Tarım ve Gıda Raporu: 2050 yılında, dünya lideri olduğumuz kayısının yüzde 40’ını kaybedeceğiz

TÜSİAD’ın yayımladığı “Tarım ve Gıda 2020” raporuna göre iklim krizi giderilmezse uzun vadede gıda fiyatlarındaki artış yüzde 84 olacak. Türkiye’de en fazla verim kaybını İstanbul, Bursa, Konya, Kayseri ve Batı Karadeniz yaşayacak

Fotoğraf: Reuters

Türk Sanayicileri ve İş İnsanları Derneği (TÜSİAD), sürdürülebilir büyüme bağlamında tarım ve gıda sektörünün analizinin yapıldığı “Tarım ve Gıda 2020” raporunu yayımladı. 

İklim değişikliği krizinin tarım üzerindeki etkilerinin yer aldığı bölümde Türkiye’de uzun vadede (2050), hemen hemen tüm bölgelerde verim kaybı yaşanacağı belirtildi. 

fazla oku

Bu bölüm, konuyla ilgili referans noktalarını içerir. (Related Nodes field)
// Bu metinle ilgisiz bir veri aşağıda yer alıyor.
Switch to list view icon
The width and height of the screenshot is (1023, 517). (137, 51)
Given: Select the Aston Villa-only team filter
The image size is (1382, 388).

Rapora göre verim kaybının en fazla yaşanacağı ürünler arasında kayısı, fındık ve üzüm de var. 

Buna göre yılda 985 bin ton ile taze kayısı üretiminde dünyada birinci sırada yer alan Türkiye, kayısı verimliliğinin yüzde 40’ını kaybedebilir. 

2017 verilerine göre Türkiye, yılda 64 bin tonluk taze kayısı ihracatıyla dünyada ikinci sırada yer alıyordu. Yine aynı yıl,  küresel 140 bin tonluk kuru kayısı ihracatının yaklaşık yüzde 68’i Türkiye’den gerçekleşti. 
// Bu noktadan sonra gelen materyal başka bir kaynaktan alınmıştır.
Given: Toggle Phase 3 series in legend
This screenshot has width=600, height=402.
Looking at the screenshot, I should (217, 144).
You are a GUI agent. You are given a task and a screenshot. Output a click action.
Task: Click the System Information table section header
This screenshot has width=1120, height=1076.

Benzer şekilde yılda yaklaşık 75 milyon ton yaş olarak, 310 bin ton (Dünyanın yüzde 27’si) kuru olarak üretilen üzümün verimliliği, 2021’den 2050’ye kadarki dönemde yüzde 20 gerileyebilir. 

Son olarak dünya iç fındık ihracatının yaklaşık yüzde 65’ini karşılayan Türkiye, fındıklarının yüzde 10’unu kaybedebilir. 

Bölgesel olarak bakıldığında rapora göre verim kaybının en yüksek etkisi İstanbul, Bursa, Konya, Kayseri, Batı Karadeniz bölgesi dahilindeki tüm IBBS-2 bölgelerinde görülecek. 

Diğer taraftan, İzmir, Trabzon ve Güneydoğu Anadolu bölgesindeki IBBS-2 bölgeleri iklim değişikliğinden göreceli olarak daha az etkilenecek. 

2030-2039 yılları arası ortalama verim kayıplarının yüzde 6-7; 2040-2049 arasında verim kayıplarının ortalama yüzde 8-9 seviyesinde olması bekleniyor. 

İlk periyotta reel gayrisafi hasılada yüzde 1, ikinci periyotta ise yüzde 1,4‘lük bir düşüş de ihtimaller arasında. 

İklim modellerinin sonuçlarına dayanılarak yapılan ekonomik modellere göre iklim değişikliğinin yaratacağı fiyat artışlarının ürün bazında yüzde 84’ü bulacağı tahmin ediliyor.